To honor the legacy of the first black undergraduates, UT has work to do

Janhavi Nemawarkar

Last Friday, UT celebrated the first black undergraduates to attend the university 60 years ago. The former students were honored for their courage and determination in the face of blatant racism, all while they led the charge for the integration of the student body in 1956.

But despite the celebration, it remains questionable if UT has honored their legacy. All these years later, and the UT student body remains largely white.

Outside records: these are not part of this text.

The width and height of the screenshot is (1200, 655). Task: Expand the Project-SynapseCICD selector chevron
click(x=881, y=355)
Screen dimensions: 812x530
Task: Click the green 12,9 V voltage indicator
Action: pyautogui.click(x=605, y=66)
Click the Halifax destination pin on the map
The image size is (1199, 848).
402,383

UT has remained, on paper, committed to promoting a diverse student body: recently, Fisher v. The University of Texas threw the university into the national spotlight for its defense of the race-based holistic admissions policy. In his address to the first black undergraduates, President Gregory Fenves acknowledged that barriers to equality in admissions at UT exist. He added, however, that “diversity and inclusion are top priorities for me at the university.“

And yet, black students make up only 3.9 percent of the student body, even though they make up 12.7 percent of Texas primary and secondary students. Likewise, 19 percent of the student body is Hispanic or Latino, even though they make up 53 percent of school children. On the other hand, white students are overrepresented, at 45 percent of the student body to the corresponding 29 percent of the overall Texas primary and secondary student population.  

This racial imbalance is not entirely UT’s fault — it stems from the long history of segregation and discrimination in the United States. But if we’re going to claim that diversity and inclusion are “top priorities,” we as a university have an obligation to do more — beyond for the sake of “diversity” as an abstract ideal.

To start, UT can work to improve how welcoming it is to minority students who are already enrolled. While overt bigotry has more or less subsided since 1956, subtler forms of prejudice has replaced it. UT needs to continue to promote hubs for students of color and encourage programs that educate students on microaggressions.

Jasmine Barnes, a third year sociology student and the Director of Operations for Students for Equity & Diversity, wrote in an email that while she was prepared to come to an overwhelmingly white campus like UT, her experience at as a black student was considerably improved by finding supportive communities

“I was prepared to attend a university like UT where the black and African population was small, Barnes said. “While I think UT needs to do more to actively increase the racial diversity of its student body, I've been lucky to find communities like the Multicultural Engagement Center where I can feel affirmed and supported in my racial identity.”

Barnes mentioned that UT can become more open to prospective students by making the university more “financially accessible to students with identities that have been historically and systematically oppressed.” Because minority students are more likely to attend schools that have less funding and because household income is a large factor in whether a student completes their degree, extra help from the university is always welcome.

“We've come a long way since the first black students were admitted many years ago,” Barnes wrote. “The infrastructure that's been created to help encourage and retain minority students is huge. However, the feelings of isolation and ostracization for students of color are far from gone.”

The legacy of the first black undergraduates remains vital, and the incredible perseverance of those former students paved the way for all of the minority students who have followed. But we can honor them more by name on an anniversary — instead, we need to continue to battle to make UT even more open and even more inclusive than it is today.